De beslissing van het hof hield ook in dat de proceskosten tussen partijen dienden te worden gecompenseerd, gezien het feit dat zij gewezen echtelieden waren. De uitspraak benadrukt het belang van tijdige betaling van griffierechten en de verantwoordelijkheid van advocaten om op de hoogte te zijn van de geldende wettelijke regels.

Uitspraak

GERECHTSHOF AMSTERDAM
Sector familierecht
Uitspraak: 11 september 2012
Zaaknummer: 200.099.318/ 01
Zaaknummer eerste aanleg: 175677 / FA RK 10-3885
in de zaak in hoger beroep van:
[…],
wonende te […],
appellant,
advocaat: mr. C.A. IJff te Amsterdam,
tegen
[…],
wonende te […],
geïntimeerde,
advocaat: mr. E.A.J. Verschuur-van der Voort te Bloemendaal.

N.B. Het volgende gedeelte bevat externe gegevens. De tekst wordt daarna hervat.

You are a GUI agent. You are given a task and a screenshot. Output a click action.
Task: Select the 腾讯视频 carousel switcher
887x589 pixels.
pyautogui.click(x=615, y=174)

1. Het geding in hoger beroep
1.1. Appellant en geïntimeerde worden hierna respectievelijk de man en de vrouw genoemd.
1.2. De man is op 23 december 2011 in hoger beroep gekomen van een gedeelte van de beschikking van 27 september 2011 van de rechtbank Haarlem met kenmerk 175677 / FA RK 10-3885.
1.3. De zaak is op 15 augustus 2012 ter terechtzitting behandeld. Daarbij is slechts de ontvankelijkheid van het hoger beroep aan de orde gekomen.

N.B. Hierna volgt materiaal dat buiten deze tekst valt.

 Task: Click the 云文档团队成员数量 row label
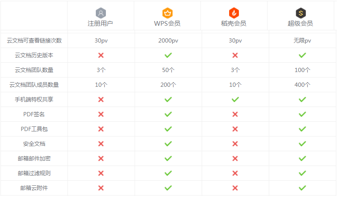click(x=34, y=85)
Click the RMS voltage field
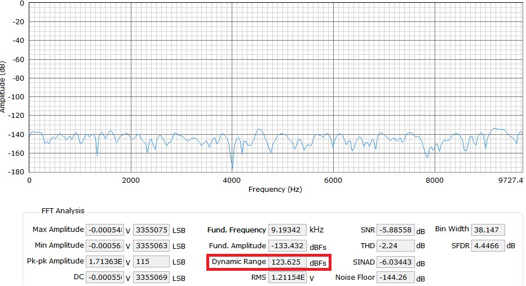 pyautogui.click(x=288, y=278)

1.4. Ter terechtzitting zijn verschenen:
- de advocaat van de man;
- de advocaat van de vrouw.
2. De ontvankelijkheid van het hoger beroep
2.1. Het hof stelt vast dat de man het door hem verschuldigde griffierecht niet binnen de betalingstermijn van vier weken na indiening van het beroepschrift heeft betaald. Het beroepschrift is ingediend op 23 december 2011 en derhalve had op grond van de Wet griffierechten burgerlijke zaken (hierna: Wgbz) het griffierecht uiterlijk op 20 januari 2012 op de bankrekening van het hof moeten zijn bijgeschreven danwel ter griffie moeten zijn gestort. De betaling van het griffierecht is ruimschoots buiten deze termijn ontvangen.

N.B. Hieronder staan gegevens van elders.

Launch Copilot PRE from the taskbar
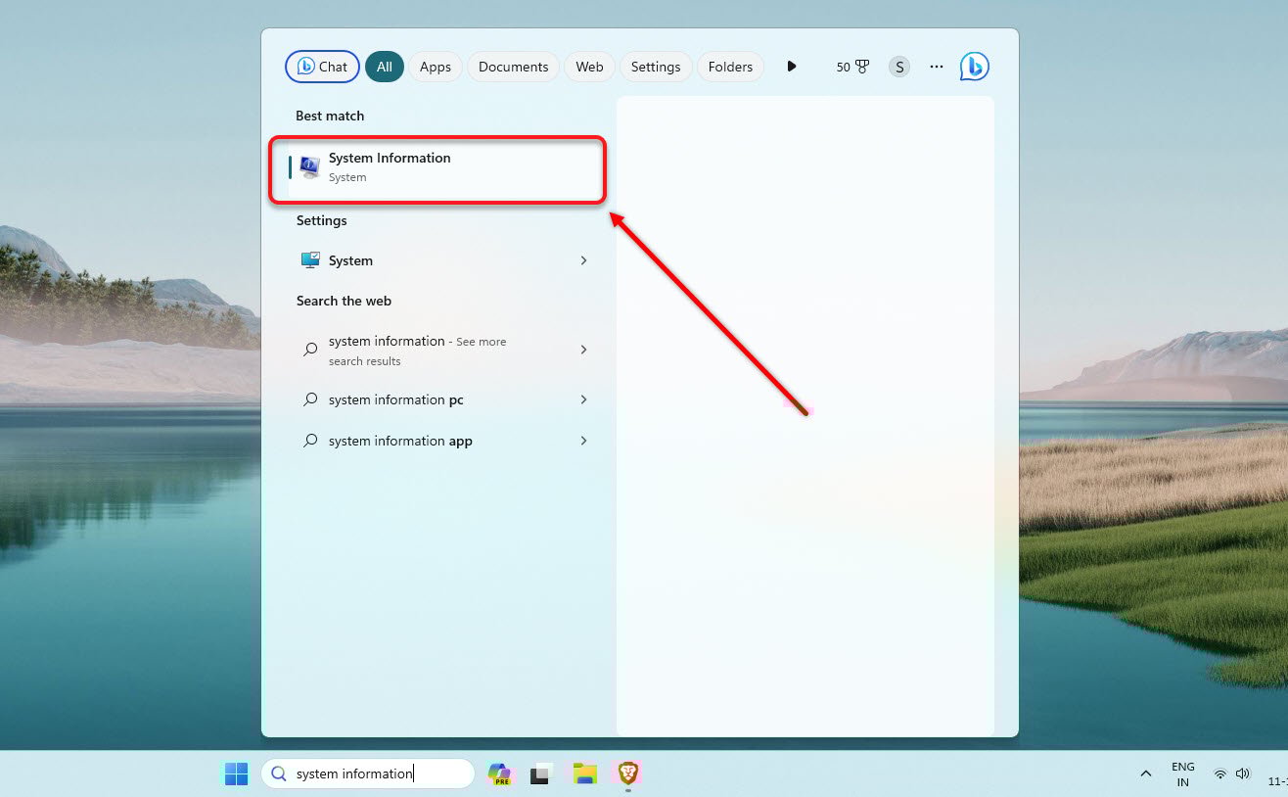The image size is (1288, 797). click(x=499, y=774)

2.2. Ingevolge het bepaalde in artikel 282a lid 2 Wetboek van de Burgerlijke Rechtsvordering (hierna: Rv) wordt de verzoeker niet-ontvankelijk verklaard in het verzoek indien het verschuldigde griffierecht niet tijdig is voldaan. Op basis van het vierde lid van artikel 282a Rv kan de rechter deze bepaling echter buiten toepassing laten indien hij van oordeel is dat de toepassing hiervan gelet op het belang van één of meer van de partijen bij toegang tot de rechter zal leiden tot een onbillijkheid van overwegende aard.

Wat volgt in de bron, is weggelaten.